Calabria
Insegue con l’auto e minaccia di morte l’ex compagna, arrestato per stalking

La Polizia di Stato ha arrestato l’uomo di 42 anni, mentre a bordo della sua auto si era lanciato all’inseguimento della ex compagna.
REGGIO CALABRIA – Centinaia di messaggi, minacce di morte, pedinamenti e atti persecutori che avrebbero costretto la vittima a cambiare le proprie abitudini di vita quotidiana. La Polizia di Stato ha arrestato in flagranza del reato di atti persecutori il suo stalker, ex compagno 42enne reggino, con diversi precedenti penali tra cui associazione a delinquere di tipo mafioso, lesioni personali, maltrattamenti in famiglia e reati in materia di stupefacenti. L’uomo è stato fermato mentre era alla guida di un’autovettura con la quale stava inseguendo l’ex compagna, dopo averla per l’ennesima volta minacciata di morte.
La donna, mentre percorreva l’autostrada in direzione sud per rientrare a casa, si è accorta del pedinamento ed ha richiesto aiuto telefonando al 113. Immediatamente la sala Operativa della Questura ha allertato le volanti suggerendo alla vittima di recarsi nei pressi della zona del porto di Reggio, dove gli agenti erano in servizio di controllo del territorio ed avrebbero più agevolmente intercettato lo stalker.
Le attente indicazioni delle Sala Operativa hanno così consentito di fermare in sicurezza l’uomo che è stato identificato e sottoposti ad accertamenti che hanno consentito di acclarare i suoi precedenti specifici, per maltrattamenti in famiglia e destinatario di provvedimento di ammonimento emesso dal Questore della provincia di Reggio Calabria e di divieto di avvicinamento alle figlie minorenni.
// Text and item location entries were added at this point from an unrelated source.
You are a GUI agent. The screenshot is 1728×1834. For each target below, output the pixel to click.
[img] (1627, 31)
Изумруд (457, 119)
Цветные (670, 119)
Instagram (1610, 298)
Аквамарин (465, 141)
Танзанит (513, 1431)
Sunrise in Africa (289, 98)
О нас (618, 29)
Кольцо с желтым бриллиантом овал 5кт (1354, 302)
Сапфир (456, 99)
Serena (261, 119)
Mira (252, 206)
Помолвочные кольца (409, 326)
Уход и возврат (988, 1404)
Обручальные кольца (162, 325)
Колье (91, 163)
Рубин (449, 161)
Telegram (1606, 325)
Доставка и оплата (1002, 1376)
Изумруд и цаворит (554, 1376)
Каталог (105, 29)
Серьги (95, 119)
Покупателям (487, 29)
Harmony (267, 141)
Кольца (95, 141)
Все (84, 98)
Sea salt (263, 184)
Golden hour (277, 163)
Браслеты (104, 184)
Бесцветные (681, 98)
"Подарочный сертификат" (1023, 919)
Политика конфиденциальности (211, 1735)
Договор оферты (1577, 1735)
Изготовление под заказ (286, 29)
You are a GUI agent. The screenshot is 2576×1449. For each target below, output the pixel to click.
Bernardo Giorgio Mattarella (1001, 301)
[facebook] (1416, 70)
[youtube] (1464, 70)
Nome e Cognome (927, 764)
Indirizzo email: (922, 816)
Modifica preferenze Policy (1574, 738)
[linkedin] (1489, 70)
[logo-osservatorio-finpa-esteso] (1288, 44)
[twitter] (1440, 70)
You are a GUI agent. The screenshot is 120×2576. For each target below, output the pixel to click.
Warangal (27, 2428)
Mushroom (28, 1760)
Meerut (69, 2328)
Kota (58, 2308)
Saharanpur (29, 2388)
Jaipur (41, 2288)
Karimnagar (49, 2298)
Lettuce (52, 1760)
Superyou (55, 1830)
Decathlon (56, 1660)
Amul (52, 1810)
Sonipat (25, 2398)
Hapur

L’uomo è stato anche sottoposto a perquisizione personale e dell’autovettura. La vittima, che già aveva denunciato in passato l’ex compagno per sistematici e reiterati comportamenti vessatori e violenti posti in essere nei suoi confronti e temendo per la propria incolumità e per quella dei figli minori, ha denunciato formalmente questo ennesimo episodio di stalking e di essere stata minacciata più volte di morte.
Riceveva infatti, migliaia di messaggi indesiderati ed era oggetto di continui appostamenti e minacce che l’avevano obbligata a cambiare di continuo il proprio stile di vita preoccupandosi in qualunque momento di non esser seguita dall’ex compagno. L’intero intervento della Polizia di Stato è stato gestito con il protocollo E.V.A. (Esame delle Violenze Agite) ed ha portato all’arresto dell’uomo. L’Autorità Giudiziaria competente ha convalidato gli atti del personale della Polizia di Stato, disponendo che l’arrestato fosse tradotto presso la Casa Circondariale di Arghillà.
“La capillare presenza della Polizia di Stato che quotidianamente svolge un’attività di monitoraggio delle criticità del territorio ha consentito oggi di mettere fine all’ennesimo caso di violenza di genere. Il risultato è anche frutto del coraggio dimostrato da una donna che ha deciso di denunciare gli episodi di violenza di cui è stata vittima, con la consapevolezza quindi di non esser sola ma di poter sempre contare sulle forze di polizia. Le vittime di stalking e di violenza di genere devono prendere coscienza, sempre più, che denunciare quanto subito è l’arma più potente per dire basta alla violenza sulle donne”. Questo il commento del Questore della Provincia di Reggio Calabria, Raffaele Grassi.